Even if you're not using additional ingredients, there are still ways to impart additional flavor. Jinich makes a smoky guacamole by charring the hot pepper, onion and garlic in a skillet or under the broiler until they're blackened. Our former Smoke Signals columnist, Jim Shahin, took it a step further by briefly grilling the avocados.
• The rest. "A lot of people like to add tomatoes to their traditional guacamole," Jinich says, which she's OK with up to a certain extent. That means checking the quality of the tomatoes. If they're watery, they will just ruin the texture and flavor of the guacamole. Consider seeding the tomato, too.

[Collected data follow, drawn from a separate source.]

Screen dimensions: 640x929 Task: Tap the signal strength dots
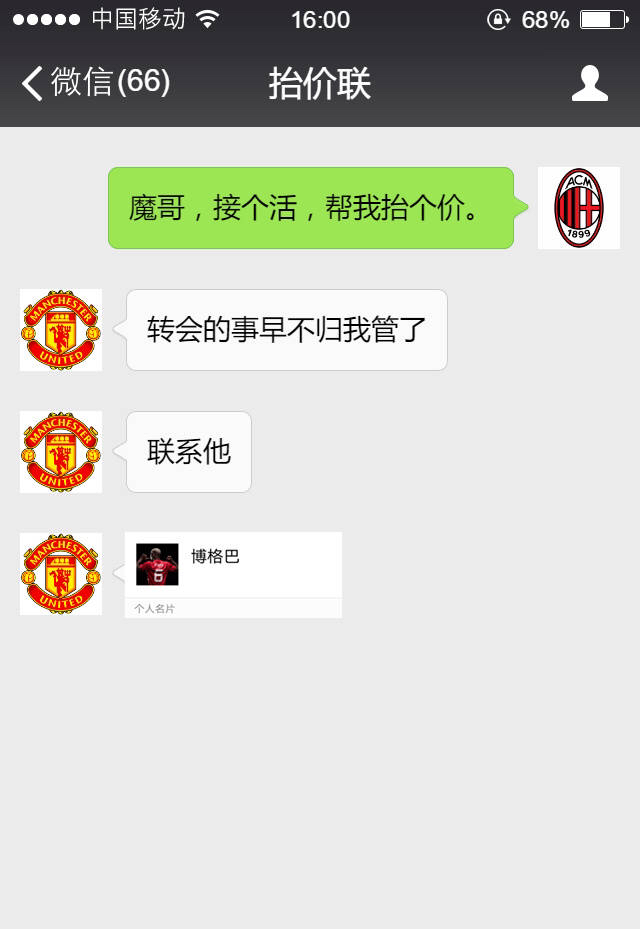46,20
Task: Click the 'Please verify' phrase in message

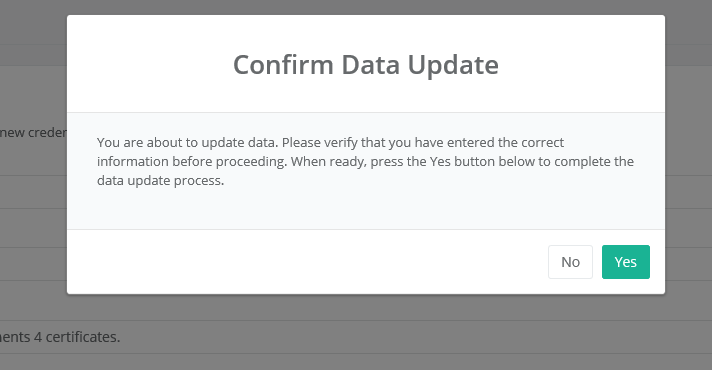Action: (x=320, y=143)

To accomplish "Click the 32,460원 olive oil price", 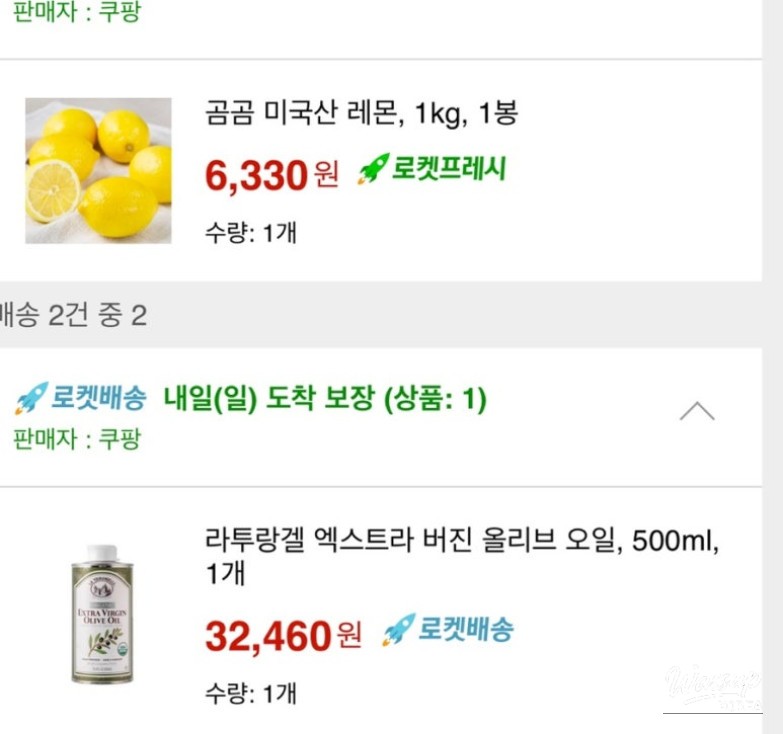I will 282,635.
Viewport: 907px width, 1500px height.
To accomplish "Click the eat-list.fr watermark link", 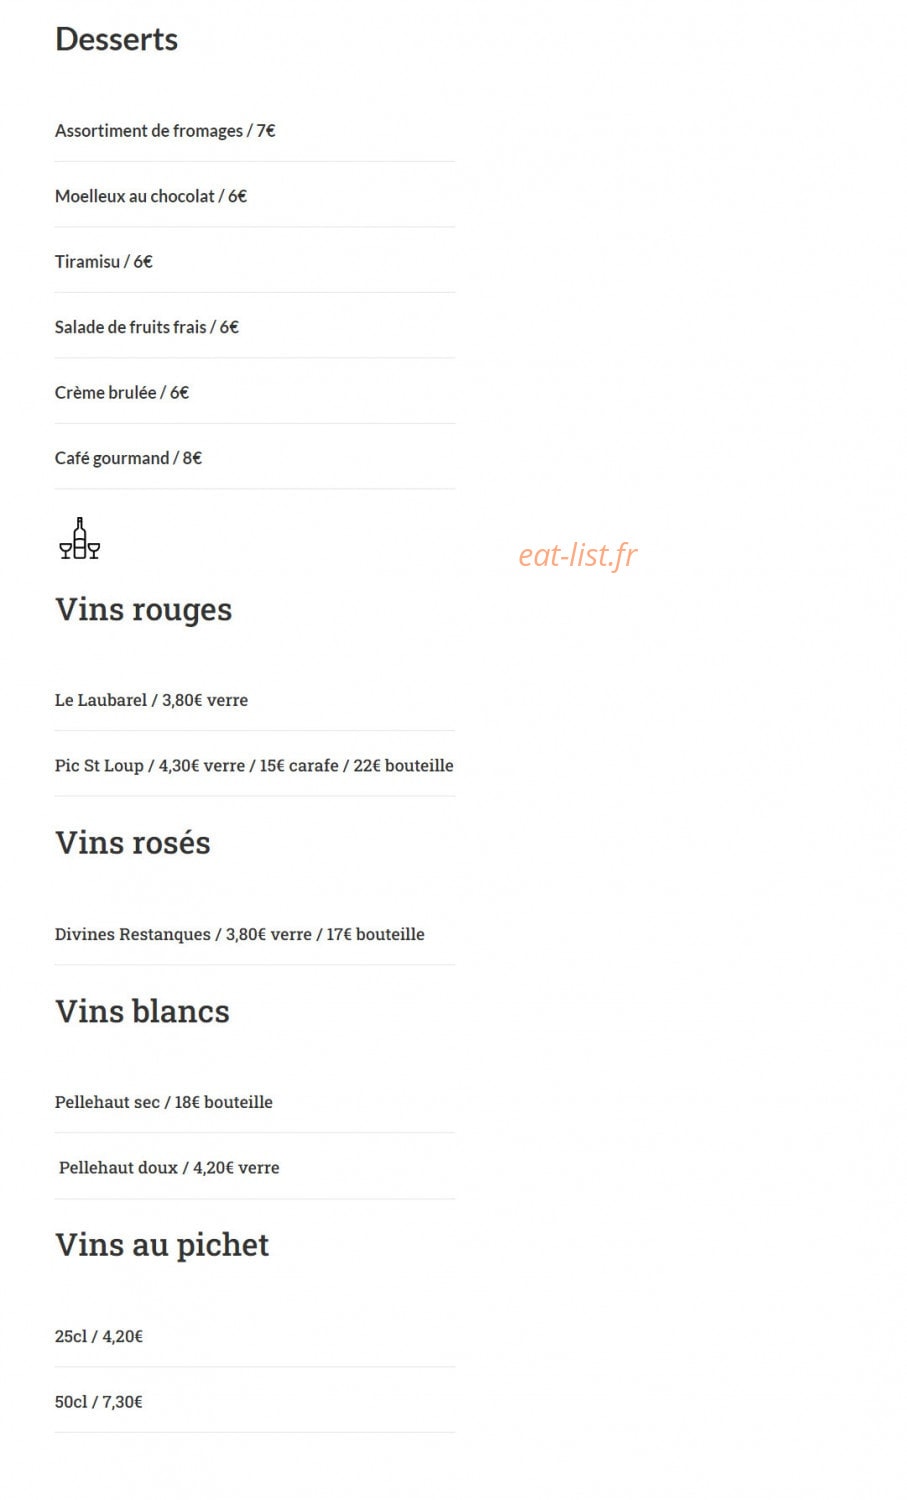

Try topping your guacamole with fun and interesting ingredients, rather incorporating them into the guacamole itself. Jinich's partial list of possibilities includes crab meat, chorizo, queso fresco and pomegranate seeds. This is generally where Jinich adds roasted cherry tomatoes, rather than raw, diced tomatoes.
• Serving. The most popular accompaniment is tortilla chips. But I won't discourage you if you prefer to eat your guacamole with pita chips or crudités. Don't stop there, though. Try it scooped into hard-boiled eggs or atop grilled fish. Even inside a sandwich is great.
Guacamole is obviously a party favorite, the kind of thing that can hang out while guests mix and mingle. In "Keys to Good Cooking," Harold McGee sets a four-hour maximum for how long it and other similar dips can sit at room temperature. If you anticipate needing it longer than that, leave half the batch in the refrigerator, and replace or replenish as needed.
Should you have any leftovers -- unlikely, but possible -- cover the surface with plastic wrap and refrigerate. It will hold up for about a day in the fridge, and even if you get some discoloration on top, all you need to do is mix it back up until the browning disappears. As to the guacamole disappearing? That will take care of itself soon enough.